Convolutional Neural Networks (CNNs)

In this lecture, we will introduce Convolutional neural networks (CNNs) - a class of deep neural networks primarily used in image recognition and computer vision tasks. We will also discuss why CNNs are prefered over ANNs for image classification. Although CNNs are a popular choice for image classification, they can also be used in Natural Language processing applications.

By the end of this module, students should be able to:

Understand challenges associated with ANNs.
What makes CNN a better choice for solving image classification problems
Understand different CNN Architectures: For example: VGG16 and LeNet-5

Challenges with ANN

In the previous lecture, we saw an example of handwritten digit classification using ANNs.
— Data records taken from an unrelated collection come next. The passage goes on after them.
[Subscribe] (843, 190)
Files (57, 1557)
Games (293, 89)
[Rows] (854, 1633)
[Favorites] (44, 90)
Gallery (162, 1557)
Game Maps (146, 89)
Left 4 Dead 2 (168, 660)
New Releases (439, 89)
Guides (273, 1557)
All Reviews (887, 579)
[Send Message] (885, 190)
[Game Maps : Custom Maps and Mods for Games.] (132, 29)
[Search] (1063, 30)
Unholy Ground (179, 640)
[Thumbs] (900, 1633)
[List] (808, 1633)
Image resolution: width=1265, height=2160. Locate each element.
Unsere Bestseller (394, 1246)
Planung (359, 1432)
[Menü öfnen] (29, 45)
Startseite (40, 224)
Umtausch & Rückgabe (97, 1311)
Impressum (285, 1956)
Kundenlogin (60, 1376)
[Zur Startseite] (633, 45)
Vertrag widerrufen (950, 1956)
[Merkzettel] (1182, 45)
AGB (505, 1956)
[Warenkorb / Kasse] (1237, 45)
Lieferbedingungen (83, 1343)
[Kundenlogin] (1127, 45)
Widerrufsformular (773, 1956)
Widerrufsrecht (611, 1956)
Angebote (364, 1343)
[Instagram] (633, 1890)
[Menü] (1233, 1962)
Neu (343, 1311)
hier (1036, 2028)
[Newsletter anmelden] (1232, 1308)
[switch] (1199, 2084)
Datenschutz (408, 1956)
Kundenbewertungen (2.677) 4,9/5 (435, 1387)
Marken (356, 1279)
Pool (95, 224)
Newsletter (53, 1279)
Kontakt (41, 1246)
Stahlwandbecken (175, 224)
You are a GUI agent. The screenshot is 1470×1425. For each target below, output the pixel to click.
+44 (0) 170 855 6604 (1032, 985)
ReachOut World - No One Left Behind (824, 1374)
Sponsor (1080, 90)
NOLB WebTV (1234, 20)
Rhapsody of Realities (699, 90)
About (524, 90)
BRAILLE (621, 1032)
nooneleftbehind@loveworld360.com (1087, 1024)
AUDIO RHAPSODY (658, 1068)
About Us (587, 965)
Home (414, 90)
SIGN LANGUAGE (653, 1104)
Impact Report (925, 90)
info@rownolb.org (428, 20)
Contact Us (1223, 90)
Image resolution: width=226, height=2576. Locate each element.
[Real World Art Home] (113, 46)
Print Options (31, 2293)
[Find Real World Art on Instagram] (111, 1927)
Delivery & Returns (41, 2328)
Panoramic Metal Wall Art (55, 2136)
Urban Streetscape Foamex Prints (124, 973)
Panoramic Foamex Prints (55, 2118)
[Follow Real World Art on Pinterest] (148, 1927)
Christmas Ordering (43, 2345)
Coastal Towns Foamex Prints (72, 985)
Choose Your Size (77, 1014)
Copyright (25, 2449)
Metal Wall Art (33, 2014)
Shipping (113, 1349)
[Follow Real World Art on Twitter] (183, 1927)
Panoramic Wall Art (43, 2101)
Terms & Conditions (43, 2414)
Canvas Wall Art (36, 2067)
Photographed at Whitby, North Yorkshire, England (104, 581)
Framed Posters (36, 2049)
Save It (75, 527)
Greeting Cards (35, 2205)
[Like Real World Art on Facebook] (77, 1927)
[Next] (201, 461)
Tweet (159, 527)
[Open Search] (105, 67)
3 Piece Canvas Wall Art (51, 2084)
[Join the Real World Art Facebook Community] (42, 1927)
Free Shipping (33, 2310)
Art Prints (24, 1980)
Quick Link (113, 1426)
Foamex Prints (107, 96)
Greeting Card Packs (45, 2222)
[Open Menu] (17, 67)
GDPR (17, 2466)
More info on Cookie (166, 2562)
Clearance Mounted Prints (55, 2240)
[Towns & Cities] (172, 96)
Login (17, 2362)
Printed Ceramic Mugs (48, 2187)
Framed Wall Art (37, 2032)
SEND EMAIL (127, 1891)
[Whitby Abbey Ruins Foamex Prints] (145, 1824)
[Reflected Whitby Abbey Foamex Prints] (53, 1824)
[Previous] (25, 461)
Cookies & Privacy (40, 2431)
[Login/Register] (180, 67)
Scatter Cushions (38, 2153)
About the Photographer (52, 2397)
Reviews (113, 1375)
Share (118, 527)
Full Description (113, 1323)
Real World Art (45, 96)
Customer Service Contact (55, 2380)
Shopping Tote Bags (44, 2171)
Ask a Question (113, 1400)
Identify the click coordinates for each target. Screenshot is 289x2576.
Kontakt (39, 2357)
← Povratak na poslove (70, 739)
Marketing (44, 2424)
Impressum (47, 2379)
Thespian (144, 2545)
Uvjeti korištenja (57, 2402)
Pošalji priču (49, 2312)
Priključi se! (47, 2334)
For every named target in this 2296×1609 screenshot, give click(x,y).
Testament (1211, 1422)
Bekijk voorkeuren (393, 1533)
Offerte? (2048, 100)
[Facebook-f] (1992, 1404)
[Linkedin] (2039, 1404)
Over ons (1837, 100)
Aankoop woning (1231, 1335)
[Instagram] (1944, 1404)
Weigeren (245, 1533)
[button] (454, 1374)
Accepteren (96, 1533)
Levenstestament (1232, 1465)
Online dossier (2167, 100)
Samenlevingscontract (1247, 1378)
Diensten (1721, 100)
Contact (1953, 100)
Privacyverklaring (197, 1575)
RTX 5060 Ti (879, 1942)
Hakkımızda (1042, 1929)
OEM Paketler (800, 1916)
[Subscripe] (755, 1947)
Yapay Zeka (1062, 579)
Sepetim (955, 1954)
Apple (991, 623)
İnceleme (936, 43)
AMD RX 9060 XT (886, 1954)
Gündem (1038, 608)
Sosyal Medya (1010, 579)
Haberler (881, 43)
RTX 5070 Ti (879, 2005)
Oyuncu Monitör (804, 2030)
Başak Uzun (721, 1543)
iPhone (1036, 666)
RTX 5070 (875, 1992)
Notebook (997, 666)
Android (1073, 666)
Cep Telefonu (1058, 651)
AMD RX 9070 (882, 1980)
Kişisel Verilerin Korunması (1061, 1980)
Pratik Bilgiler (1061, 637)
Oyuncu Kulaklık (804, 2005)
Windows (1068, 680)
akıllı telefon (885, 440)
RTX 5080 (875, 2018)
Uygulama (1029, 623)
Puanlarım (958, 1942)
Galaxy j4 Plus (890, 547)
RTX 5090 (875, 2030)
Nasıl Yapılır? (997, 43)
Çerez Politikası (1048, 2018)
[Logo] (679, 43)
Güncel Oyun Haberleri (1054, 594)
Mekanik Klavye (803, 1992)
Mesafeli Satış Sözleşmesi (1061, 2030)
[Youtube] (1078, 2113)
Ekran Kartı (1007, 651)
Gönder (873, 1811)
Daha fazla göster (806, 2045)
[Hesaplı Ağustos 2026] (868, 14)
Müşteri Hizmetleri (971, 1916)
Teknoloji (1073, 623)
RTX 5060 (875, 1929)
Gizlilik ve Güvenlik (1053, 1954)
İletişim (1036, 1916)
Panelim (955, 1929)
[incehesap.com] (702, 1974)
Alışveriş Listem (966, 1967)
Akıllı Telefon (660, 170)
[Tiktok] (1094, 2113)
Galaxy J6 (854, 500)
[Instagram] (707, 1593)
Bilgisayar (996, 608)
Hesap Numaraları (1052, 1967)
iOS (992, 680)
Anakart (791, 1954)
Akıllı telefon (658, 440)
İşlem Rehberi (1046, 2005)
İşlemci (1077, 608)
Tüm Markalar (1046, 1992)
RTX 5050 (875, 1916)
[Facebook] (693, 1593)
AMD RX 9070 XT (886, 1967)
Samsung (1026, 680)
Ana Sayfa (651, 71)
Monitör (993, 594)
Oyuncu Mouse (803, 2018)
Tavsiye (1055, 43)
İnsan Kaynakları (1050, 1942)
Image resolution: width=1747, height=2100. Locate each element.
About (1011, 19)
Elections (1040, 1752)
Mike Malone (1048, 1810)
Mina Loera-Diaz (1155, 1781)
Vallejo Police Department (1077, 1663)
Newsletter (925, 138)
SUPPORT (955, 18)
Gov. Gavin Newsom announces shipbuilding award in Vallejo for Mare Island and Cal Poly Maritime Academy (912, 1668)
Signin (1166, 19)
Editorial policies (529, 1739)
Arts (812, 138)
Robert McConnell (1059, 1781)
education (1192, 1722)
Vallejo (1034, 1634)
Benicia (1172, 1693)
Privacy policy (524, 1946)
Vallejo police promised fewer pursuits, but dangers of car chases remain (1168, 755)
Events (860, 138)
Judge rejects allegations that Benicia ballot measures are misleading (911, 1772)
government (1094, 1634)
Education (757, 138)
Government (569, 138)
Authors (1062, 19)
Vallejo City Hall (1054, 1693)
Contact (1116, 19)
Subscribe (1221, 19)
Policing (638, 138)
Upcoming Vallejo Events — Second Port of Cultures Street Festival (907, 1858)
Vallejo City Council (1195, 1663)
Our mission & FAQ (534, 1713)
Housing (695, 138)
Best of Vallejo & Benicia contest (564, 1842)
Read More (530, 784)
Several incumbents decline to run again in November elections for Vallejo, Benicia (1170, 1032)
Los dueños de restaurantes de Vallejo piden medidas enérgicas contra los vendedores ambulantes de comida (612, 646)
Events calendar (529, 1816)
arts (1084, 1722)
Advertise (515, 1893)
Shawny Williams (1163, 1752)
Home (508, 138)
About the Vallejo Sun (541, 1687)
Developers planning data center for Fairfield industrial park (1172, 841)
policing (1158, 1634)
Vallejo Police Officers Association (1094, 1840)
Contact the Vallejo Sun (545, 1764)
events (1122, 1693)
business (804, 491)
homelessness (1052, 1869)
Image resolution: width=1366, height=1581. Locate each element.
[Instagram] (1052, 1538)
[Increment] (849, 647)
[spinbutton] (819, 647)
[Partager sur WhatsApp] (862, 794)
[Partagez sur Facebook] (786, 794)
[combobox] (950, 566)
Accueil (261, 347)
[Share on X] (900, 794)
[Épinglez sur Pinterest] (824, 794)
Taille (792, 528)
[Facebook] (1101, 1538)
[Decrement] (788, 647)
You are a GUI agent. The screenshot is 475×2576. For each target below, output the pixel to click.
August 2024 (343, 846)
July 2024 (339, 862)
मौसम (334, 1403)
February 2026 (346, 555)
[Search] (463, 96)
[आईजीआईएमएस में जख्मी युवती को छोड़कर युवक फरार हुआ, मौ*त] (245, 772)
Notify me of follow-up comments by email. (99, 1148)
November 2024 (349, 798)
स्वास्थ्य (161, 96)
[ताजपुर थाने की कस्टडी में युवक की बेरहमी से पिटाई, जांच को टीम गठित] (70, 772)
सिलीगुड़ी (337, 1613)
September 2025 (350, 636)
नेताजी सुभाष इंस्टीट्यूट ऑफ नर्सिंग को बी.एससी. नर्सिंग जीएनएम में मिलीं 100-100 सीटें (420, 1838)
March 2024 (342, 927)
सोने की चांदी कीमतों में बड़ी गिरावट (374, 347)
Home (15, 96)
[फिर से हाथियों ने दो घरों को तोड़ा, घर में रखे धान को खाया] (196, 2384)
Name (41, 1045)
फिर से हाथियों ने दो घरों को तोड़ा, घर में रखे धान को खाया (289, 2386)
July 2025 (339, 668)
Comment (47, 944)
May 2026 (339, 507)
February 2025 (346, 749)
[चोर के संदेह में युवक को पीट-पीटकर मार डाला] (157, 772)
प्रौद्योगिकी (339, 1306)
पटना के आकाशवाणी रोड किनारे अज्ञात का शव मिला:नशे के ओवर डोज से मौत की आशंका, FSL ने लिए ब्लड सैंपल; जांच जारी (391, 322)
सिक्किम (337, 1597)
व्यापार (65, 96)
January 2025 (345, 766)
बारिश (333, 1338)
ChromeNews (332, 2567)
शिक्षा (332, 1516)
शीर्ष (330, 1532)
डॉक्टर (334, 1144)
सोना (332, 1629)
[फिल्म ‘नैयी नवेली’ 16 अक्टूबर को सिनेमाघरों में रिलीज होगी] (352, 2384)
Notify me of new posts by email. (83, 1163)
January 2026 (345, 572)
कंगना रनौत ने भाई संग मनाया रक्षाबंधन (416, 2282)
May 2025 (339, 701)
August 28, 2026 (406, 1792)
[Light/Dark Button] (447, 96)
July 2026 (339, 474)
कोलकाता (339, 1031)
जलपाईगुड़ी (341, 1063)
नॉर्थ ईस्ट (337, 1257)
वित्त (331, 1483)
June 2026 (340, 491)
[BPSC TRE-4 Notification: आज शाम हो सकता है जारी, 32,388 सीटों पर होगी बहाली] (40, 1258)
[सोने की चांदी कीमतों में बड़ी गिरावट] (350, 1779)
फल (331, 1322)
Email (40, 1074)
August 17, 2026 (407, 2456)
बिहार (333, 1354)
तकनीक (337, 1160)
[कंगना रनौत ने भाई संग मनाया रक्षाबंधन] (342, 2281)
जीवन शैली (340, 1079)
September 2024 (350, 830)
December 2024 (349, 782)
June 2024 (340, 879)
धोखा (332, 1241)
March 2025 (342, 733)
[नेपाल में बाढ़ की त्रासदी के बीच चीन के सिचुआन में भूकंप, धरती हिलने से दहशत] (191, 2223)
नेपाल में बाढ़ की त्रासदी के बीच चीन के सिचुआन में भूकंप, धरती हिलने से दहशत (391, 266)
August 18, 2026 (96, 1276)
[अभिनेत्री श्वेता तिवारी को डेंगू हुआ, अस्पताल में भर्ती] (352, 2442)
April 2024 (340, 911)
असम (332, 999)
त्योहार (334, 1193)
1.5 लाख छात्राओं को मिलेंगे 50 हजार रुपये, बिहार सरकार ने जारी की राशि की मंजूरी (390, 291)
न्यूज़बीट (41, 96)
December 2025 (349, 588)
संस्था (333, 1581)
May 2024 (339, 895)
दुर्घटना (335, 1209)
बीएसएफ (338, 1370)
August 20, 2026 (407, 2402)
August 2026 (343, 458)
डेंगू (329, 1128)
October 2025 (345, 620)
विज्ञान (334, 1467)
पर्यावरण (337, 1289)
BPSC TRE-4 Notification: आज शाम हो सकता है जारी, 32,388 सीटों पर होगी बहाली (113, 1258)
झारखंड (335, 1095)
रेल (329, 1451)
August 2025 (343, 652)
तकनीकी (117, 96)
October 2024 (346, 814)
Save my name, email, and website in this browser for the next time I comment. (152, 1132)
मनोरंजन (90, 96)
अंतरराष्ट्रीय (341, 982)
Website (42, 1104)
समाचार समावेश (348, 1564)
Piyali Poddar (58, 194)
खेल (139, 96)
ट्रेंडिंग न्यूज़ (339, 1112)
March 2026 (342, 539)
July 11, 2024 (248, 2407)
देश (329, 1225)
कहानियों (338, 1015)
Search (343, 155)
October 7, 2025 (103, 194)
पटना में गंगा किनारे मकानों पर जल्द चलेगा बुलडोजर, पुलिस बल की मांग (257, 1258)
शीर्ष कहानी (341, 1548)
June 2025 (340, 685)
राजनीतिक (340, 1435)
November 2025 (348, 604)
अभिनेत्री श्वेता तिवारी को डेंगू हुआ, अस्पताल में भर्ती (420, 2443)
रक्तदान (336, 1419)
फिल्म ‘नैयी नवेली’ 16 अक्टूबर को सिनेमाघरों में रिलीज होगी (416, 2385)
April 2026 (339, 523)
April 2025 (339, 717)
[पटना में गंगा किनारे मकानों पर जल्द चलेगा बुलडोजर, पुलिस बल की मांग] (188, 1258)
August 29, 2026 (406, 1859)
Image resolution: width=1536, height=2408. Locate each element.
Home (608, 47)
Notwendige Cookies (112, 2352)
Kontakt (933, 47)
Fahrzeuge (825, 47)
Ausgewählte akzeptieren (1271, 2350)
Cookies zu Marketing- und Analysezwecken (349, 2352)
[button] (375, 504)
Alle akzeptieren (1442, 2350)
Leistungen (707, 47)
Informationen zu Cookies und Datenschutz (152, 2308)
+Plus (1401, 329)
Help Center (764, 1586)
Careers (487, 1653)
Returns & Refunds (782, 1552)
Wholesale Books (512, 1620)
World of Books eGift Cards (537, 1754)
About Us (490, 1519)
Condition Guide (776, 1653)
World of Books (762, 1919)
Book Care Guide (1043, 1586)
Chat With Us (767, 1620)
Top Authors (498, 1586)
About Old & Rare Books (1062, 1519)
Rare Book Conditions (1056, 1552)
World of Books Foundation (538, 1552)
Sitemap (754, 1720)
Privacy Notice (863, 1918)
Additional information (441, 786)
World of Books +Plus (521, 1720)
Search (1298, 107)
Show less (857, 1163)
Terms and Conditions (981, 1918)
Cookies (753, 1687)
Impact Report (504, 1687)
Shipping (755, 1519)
We were able to achieve high prediction accuracy by an ANN model with multiple hidden layers. Let’s say we want to build a similar ANN model to distingush between images of cats and dogs. Images provided to us are of same size 28x28 pixels.

We know that the neural network takes input that has to be a flattened 1D vector. In the example above, the input vector provided to the neural network will be of size 784x1. We can add one or more hidden layers, and our output layer will have two classes, probabilities showing whether a given image is a cat or a dog.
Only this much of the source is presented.